‘Rising Stars’ move to big stage

Rebecca Neipp

News Review Staff Writer

‘Rising  Stars’  move to  big stage“The arts are an essential element of education, just like reading, writing and arithmetic … music, dance, painting and theater are all keys that unlock profound human understanding and accomplishment.”

— William Bennett, former Secretary of Education

After four years of providing a venue for young performing artists, many of the cohorts of the “Rising Stars” program are graduating to the main stage of Ridgecrest Musical Enrichment Society.

The public will have an opportunity to view these burgeoning talents — along side their more seasoned counterparts — in the RMES production of “Newsies: The Broadway Musical,” opening Thursday, Sept. 26, on the Cerro Coso Community College stage.

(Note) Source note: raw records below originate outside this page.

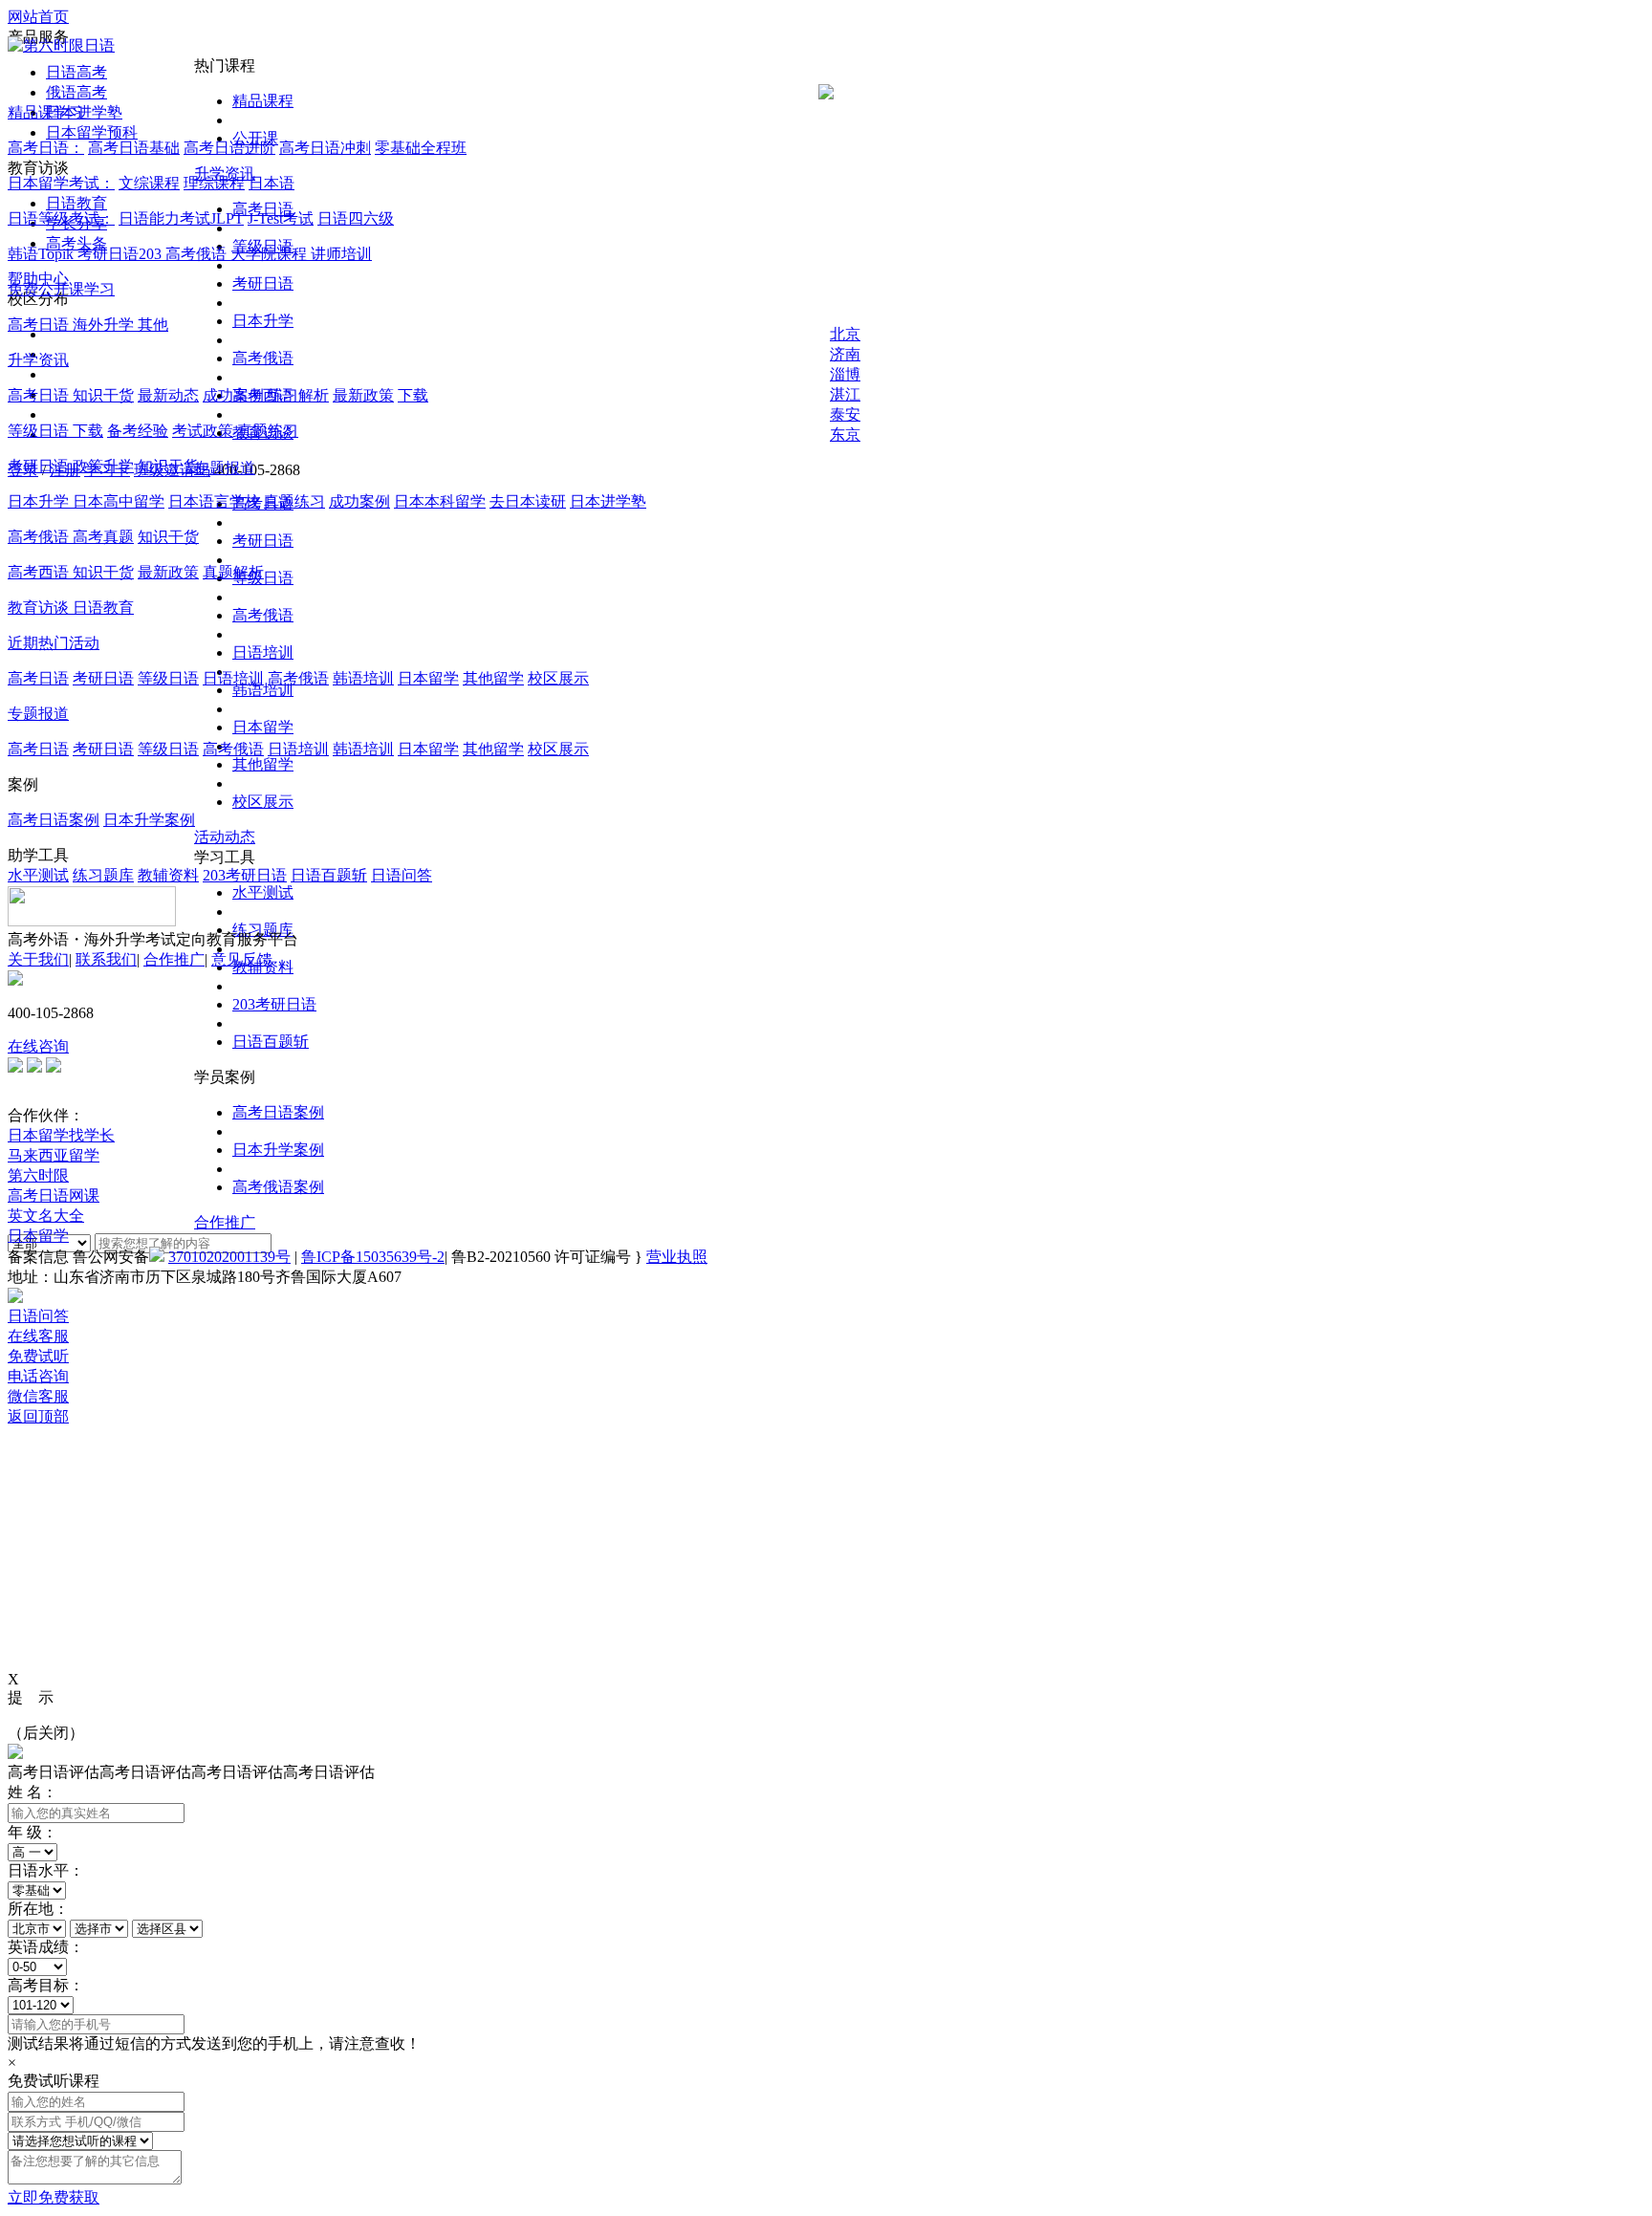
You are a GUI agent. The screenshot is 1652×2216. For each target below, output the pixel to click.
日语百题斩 (270, 1041)
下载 (413, 395)
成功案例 (233, 395)
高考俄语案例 (278, 1187)
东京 (845, 434)
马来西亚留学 (53, 1155)
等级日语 (40, 431)
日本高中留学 (118, 501)
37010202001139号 (229, 1257)
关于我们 (38, 959)
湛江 (845, 394)
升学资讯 (38, 360)
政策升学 (103, 466)
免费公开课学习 (61, 289)
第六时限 (38, 1175)
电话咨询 (38, 1376)
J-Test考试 (281, 218)
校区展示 (262, 801)
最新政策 (363, 395)
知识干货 (103, 395)
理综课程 (214, 183)
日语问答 (401, 875)
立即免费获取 (53, 2197)
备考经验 (137, 431)
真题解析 (233, 572)
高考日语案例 (278, 1112)
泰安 (845, 414)
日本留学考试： (61, 183)
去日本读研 (527, 501)
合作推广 (224, 1222)
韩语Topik (42, 254)
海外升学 (105, 324)
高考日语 (40, 324)
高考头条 (76, 243)
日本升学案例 (278, 1149)
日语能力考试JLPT (181, 218)
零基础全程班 (421, 148)
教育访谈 (40, 607)
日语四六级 (355, 218)
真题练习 (267, 431)
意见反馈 (241, 959)
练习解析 (298, 395)
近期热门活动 (53, 643)
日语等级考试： (61, 218)
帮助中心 (38, 279)
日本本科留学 (440, 501)
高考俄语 (262, 358)
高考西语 (40, 572)
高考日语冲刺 (325, 148)
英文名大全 (46, 1215)
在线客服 (38, 1336)
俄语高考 (76, 92)
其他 (153, 324)
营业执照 (676, 1257)
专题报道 (224, 468)
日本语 (271, 183)
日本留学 (262, 727)
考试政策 (202, 431)
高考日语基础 (134, 148)
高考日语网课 (53, 1195)
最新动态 (168, 395)
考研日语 (262, 283)
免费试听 (38, 1356)
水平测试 (262, 892)
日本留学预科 (92, 132)
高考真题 (103, 537)
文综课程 (149, 183)
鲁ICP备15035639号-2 (373, 1257)
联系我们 (106, 959)
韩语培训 (262, 690)
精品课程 (262, 101)
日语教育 (76, 203)
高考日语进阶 (229, 148)
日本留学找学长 (61, 1135)
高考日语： (46, 148)
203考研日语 (274, 1004)
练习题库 (103, 875)
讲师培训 (341, 254)
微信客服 (38, 1396)
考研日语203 (121, 254)
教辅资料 (168, 875)
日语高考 (76, 72)
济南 (845, 354)
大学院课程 (270, 254)
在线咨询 (38, 1046)
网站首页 (38, 17)
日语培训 (262, 652)
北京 (845, 334)
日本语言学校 (214, 501)
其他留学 (262, 764)
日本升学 (262, 321)
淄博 (845, 374)
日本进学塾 (84, 112)
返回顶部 (38, 1416)
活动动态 (224, 837)
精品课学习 (46, 112)
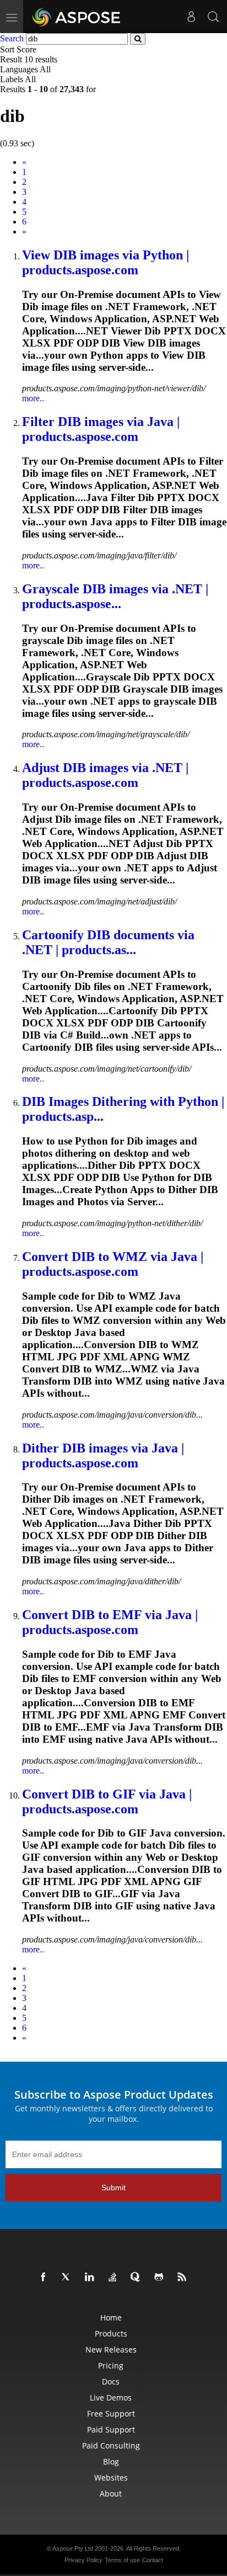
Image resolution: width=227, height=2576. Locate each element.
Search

RMES was formed in 2009 by several alumni of local performing arts programs who saw that state funding for programs that nurtured music, dancing and theater education was diminishing.

For the last decade, hundreds of volunteers have staged high-quality productions to entertain local audiences, and have raised upward of $160,000 for schools in the process.

“Although RMES has contributed significant resources to the performing arts programs in Sierra Sands [Unified School District], it is my personal belief that the most significant contribution is the Rising Stars program,” said “Newsies” director Bill Farris.

Marla Cosner, one of the RMES founders and a local music teacher, started “Rising Stars” to give children ages 7-15 an opportunity to appear on stage.

“The byproduct is that we now have a larger group of young people who have the experience to support larger-scale productions that are intended to have more professional-level performances,” said Farris.

Between school, college, visiting and community theater options, children growing up in the valley during the 1980s and ’90s had numerous opportunities on the stage. In the last two decades, most of those programs began staging fewer and fewer productions or went away all together.

“Onstage performance in musical theater is a wonderful character-building experience,” said Farris. “It’s critical for people to understand the carry-over value these experiences bring to real-life. It gives people an opportunity to gain the self-assurance that comes with standing in front of a large crowd of people to perform — which is a strength that translates to almost any occupation.”

Farris recalled when Burroughs High School started rebuilding its theater program under Sherry Parker, who had taken over after a brief hiatus.

“I remember the first year, you saw all these kids on stage who hadn’t had any previous experience. It was grand to see, but it was really the second year — seeing the significant contrast of what the kids had gained with just one year of experience — that the value of having performing arts in our schools became really clear to me.”

That benefit extends beyond young people, he said.

“I think the real beauty of RMES is that these productions are a win-win-win on every front — the participants win by their experience, which offers them an opportunity to build relationships with the people around them and the enrichment of having performed; the community receives the richness of being entertained and uplifted; and our performing arts programs benefit from the financial contributions that come from ticket sales.”

Farris said that there are still a few opportunities for people interested in volunteering for the production.